**Exercise 1**
In the college admissions piece, reproduce everything from "Here are some" down to "go somewhere rural.", changing "Wyoming" to "Idaho".
**Exercise 2**
According to the college admissions piece, what is Brown University's acceptance rate for applicants from Montana?
**Exercise 3**
Resume the college admissions piece after its last sentence.

The FBI just announced a sting operation that caught 50 rich and famous parents paying millions of dollars to bribe and cheat to get their under-qualified kids into top colleges (and, mysteriously, some not-top colleges). Last year a magnet school in Louisiana, which had been celebrated for getting poor minority students into top schools year after year admitted to lying and cheating to get the kids in.
I’ve been convinced that the college system is broken for a while, so I spent a good part of last year interviewing high-priced college consultants (many who are former staff on admissions committees to top-flight schools). My goal was to figure out what sort of advice these consultants give parents. I didn’t receive any illegal advice, but I was shocked by how many corners you can cut without breaking any rules.
Here are some tips I learned:
Move to Wyoming. Colleges work hard to get students from each state. And standards are lower for states with sparse populations. Brown University has an 8% acceptance rate but a 30% acceptance rate from Montana. And colleges are shying away from racial diversity and focusing on diversity of backgrounds. So if you can’t move to Wyoming or Montana, at least go somewhere rural.
Hide your ethnicity. If your name is Jose Gonzales, let the admission committee assume you’re one of the rare qualified hispanic males applying to their school. If you are Asian but your name doesn’t reveal it, consider that Asians need to score much higher than white kids to get into top schools before checking any extra boxes.

**Data shown**
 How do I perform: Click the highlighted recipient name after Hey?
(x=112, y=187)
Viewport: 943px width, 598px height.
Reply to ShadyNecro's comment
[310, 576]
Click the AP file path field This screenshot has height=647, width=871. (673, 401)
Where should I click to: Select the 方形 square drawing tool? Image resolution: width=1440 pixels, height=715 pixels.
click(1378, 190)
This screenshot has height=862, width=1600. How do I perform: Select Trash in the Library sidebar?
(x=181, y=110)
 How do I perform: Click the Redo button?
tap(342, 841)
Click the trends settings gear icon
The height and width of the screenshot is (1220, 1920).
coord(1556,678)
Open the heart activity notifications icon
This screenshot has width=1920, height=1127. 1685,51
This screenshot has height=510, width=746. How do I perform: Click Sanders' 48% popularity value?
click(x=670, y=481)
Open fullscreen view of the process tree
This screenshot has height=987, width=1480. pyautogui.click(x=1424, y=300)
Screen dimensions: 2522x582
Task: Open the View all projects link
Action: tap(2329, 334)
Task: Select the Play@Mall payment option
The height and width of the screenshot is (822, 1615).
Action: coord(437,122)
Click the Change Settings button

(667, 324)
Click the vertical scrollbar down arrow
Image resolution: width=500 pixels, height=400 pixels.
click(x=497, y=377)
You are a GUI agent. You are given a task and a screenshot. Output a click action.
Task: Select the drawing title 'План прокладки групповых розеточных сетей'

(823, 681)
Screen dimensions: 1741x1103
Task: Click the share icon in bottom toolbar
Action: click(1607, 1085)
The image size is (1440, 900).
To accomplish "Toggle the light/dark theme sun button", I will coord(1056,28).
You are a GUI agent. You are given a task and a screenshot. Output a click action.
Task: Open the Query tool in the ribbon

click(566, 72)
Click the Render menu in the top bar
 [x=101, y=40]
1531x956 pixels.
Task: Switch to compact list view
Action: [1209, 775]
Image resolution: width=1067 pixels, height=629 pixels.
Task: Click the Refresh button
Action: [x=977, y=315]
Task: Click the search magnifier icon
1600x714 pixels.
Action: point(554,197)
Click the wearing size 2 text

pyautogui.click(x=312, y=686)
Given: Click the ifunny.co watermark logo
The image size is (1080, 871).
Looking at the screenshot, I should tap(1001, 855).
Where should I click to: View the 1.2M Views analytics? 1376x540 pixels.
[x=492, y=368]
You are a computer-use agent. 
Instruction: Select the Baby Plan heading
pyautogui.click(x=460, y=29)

**Answer 1**
Here are some tips I learned:
Move to Idaho. Colleges work hard to get students from each state. And standards are lower for states with sparse populations. Brown University has an 8% acceptance rate but a 30% acceptance rate from Montana. And colleges are shying away from racial diversity and focusing on diversity of backgrounds. So if you can’t move to Idaho or Montana, at least go somewhere rural.

**Answer 2**
30%

**Answer 3**
Play beach volleyball. There are hundreds of schools with varsity beach volleyball teams including Stanford, Berkeley and UCLA. Give it a try. Seriously. There are no national high school rankings, few club teams, and you don’t even have to be tall. Most cities with sand have free beach volleyball in the evenings. Even in the North. Play enough to know the basics. Then contact recruiters who have no idea how to find sand players. This is not cheating. It’s playing by the rules.
Play violin. So many kids play string instruments that colleges don’t think of it as a hook anymore unless you have some remarkable achievement as a string player. Luckily you can enter this international competition, and for just $600 everyone’s a winner and then everyone gets to perform at the winner’s recital at Carnegie Hall.
Study literature. Colleges need to make sure they have students for their tenured teachers in humanities. It’s a serious problem because so many kids are choosing STEM majors instead. So tell the college you’re planning to study literature. Write your essay about Proust. And then there’s no rule that says you can’t change majors after you start college.
Start a company. So many kids start companies that now admissions officers expect you to report how much your company earned. This is not difficult, even for non-millionaires. Learn to post earnings the same way startup founders post earning: high growth no profits. You’ll be like a pro –– on the cusp of VC funding.
Hire a scientist. The wait list for high schoolers to do volunteer work in a lab or hospital environment is more than two years in in some cities. But you can hire a professor at a major university to do a science experiment with your kid and then write a recommendation to colleges. No waiting!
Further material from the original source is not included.